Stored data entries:

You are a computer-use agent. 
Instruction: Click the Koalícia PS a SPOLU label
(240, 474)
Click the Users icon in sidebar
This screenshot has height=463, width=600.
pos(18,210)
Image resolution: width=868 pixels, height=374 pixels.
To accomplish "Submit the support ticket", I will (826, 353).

--- EXERCISE DESCRIPTION ---
Beginning at the line that holds "Click the Users icon in sidebar", write out word for word each line through the end of the records.

--- THE ANSWER ---
Click the Users icon in sidebar
This screenshot has height=463, width=600.
pos(18,210)
Image resolution: width=868 pixels, height=374 pixels.
To accomplish "Submit the support ticket", I will (826, 353).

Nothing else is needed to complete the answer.